• What needs to be done: Lay out the rows as a two-column CSV with the headers "prompt" and "answer", one line for each row, giving its text and its answer, each in a single quoted field with line breaks replaced by spaces. Begin at the row containing "Where should I", continue through the end of the rows, and leave out the pictures.

• Data for this exercise:
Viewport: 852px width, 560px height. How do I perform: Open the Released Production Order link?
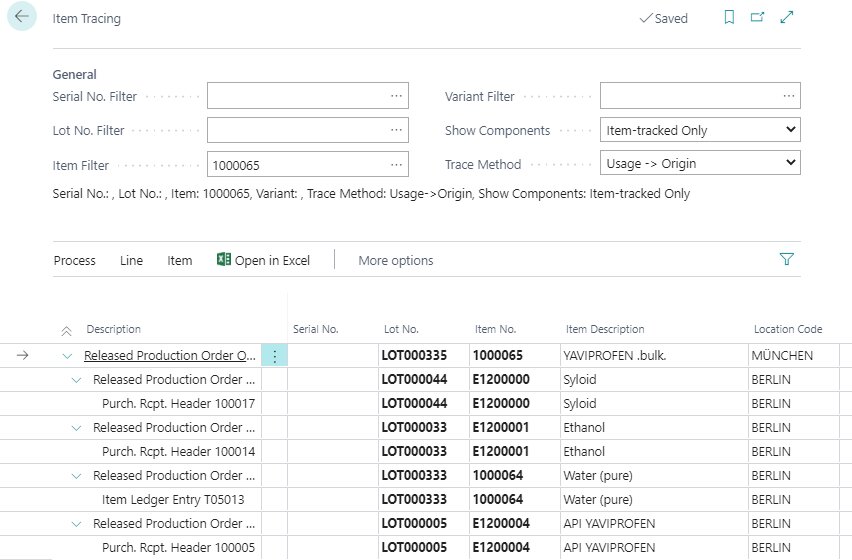point(170,356)
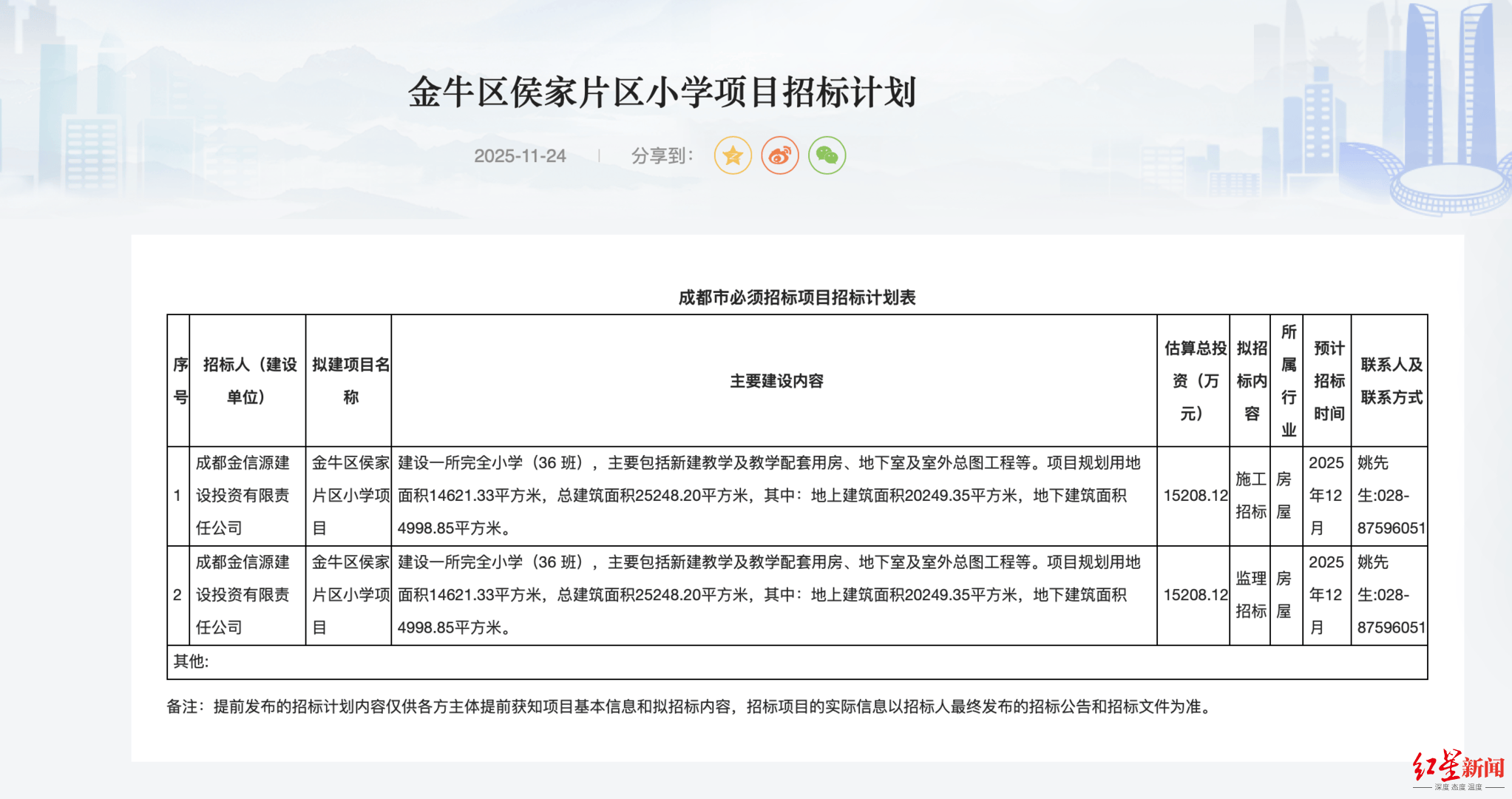The height and width of the screenshot is (799, 1512).
Task: Select the green WeChat sharing icon
Action: tap(827, 155)
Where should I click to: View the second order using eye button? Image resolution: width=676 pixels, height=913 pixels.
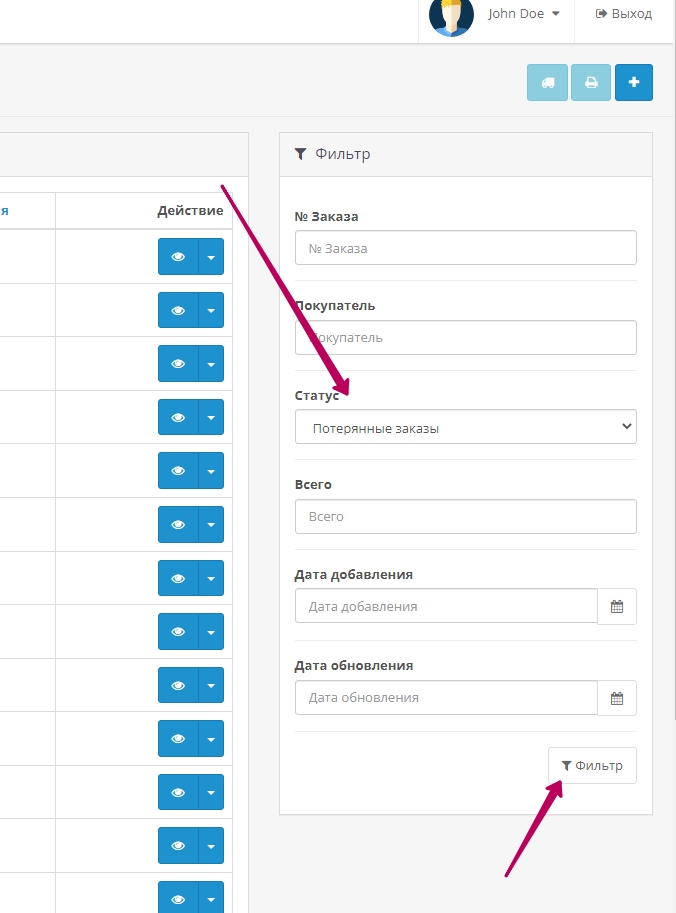point(178,311)
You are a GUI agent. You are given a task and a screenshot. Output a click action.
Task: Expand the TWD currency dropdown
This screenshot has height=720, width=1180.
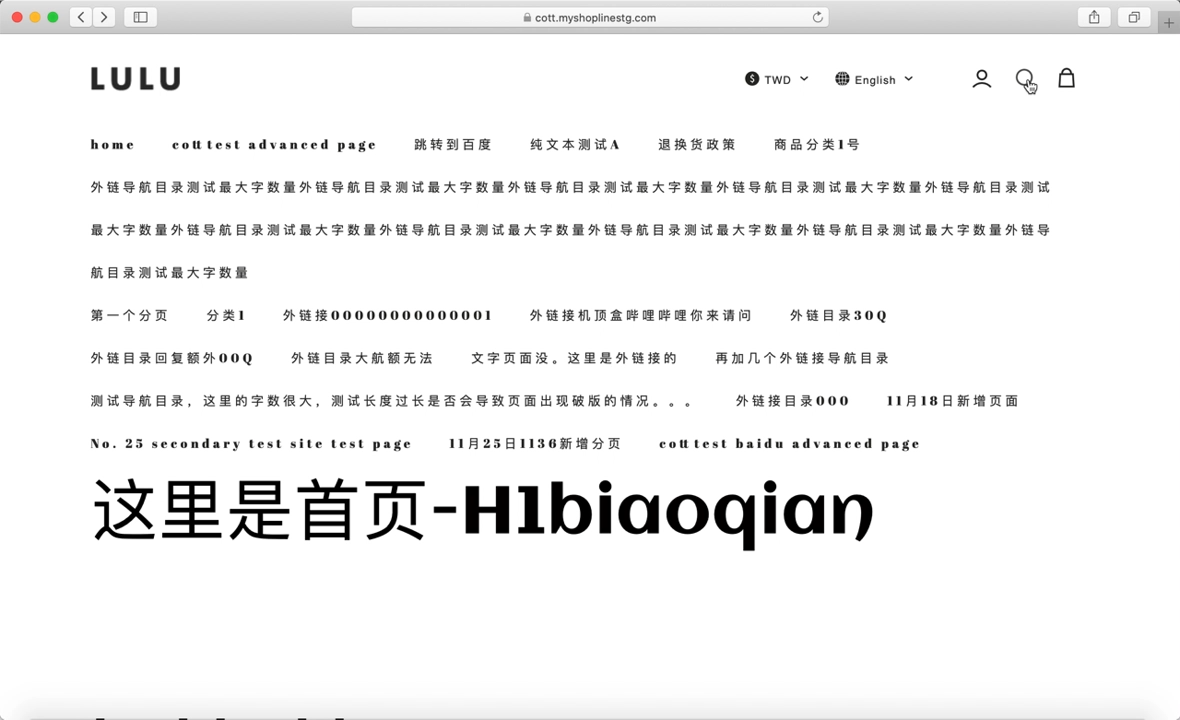click(777, 79)
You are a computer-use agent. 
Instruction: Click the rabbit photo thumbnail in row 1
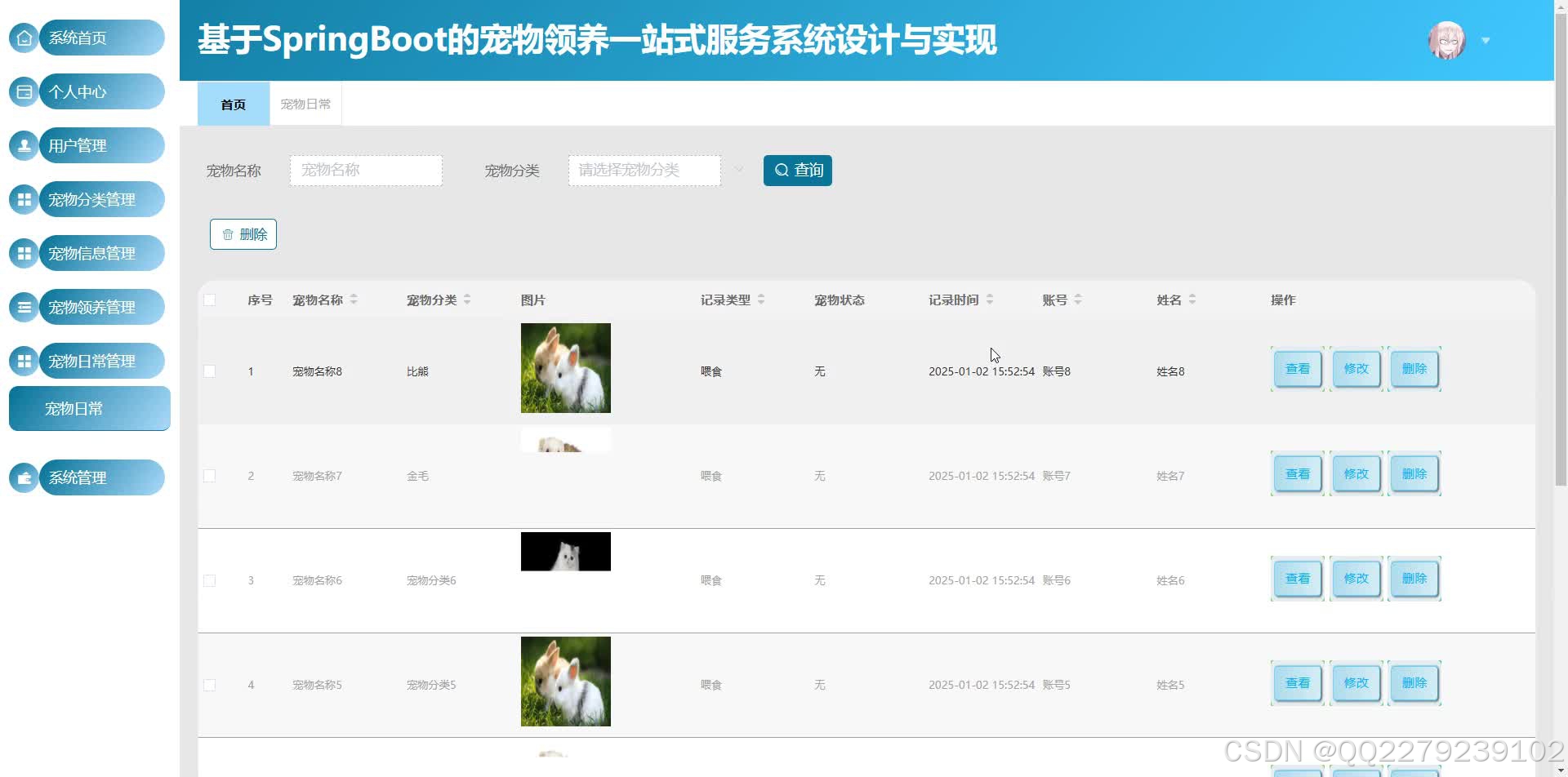(x=565, y=367)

• Answer in full:
prompt,answer
"Where should I click to: View the second order using eye button? Image resolution: width=676 pixels, height=913 pixels.","point(178,311)"
"You are a GUI agent. You are given a task and a screenshot. Output a click action. Task: Expand the TWD currency dropdown This screenshot has height=720, width=1180.","click(777, 79)"
"You are a computer-use agent. Instruction: Click the rabbit photo thumbnail in row 1","(x=565, y=367)"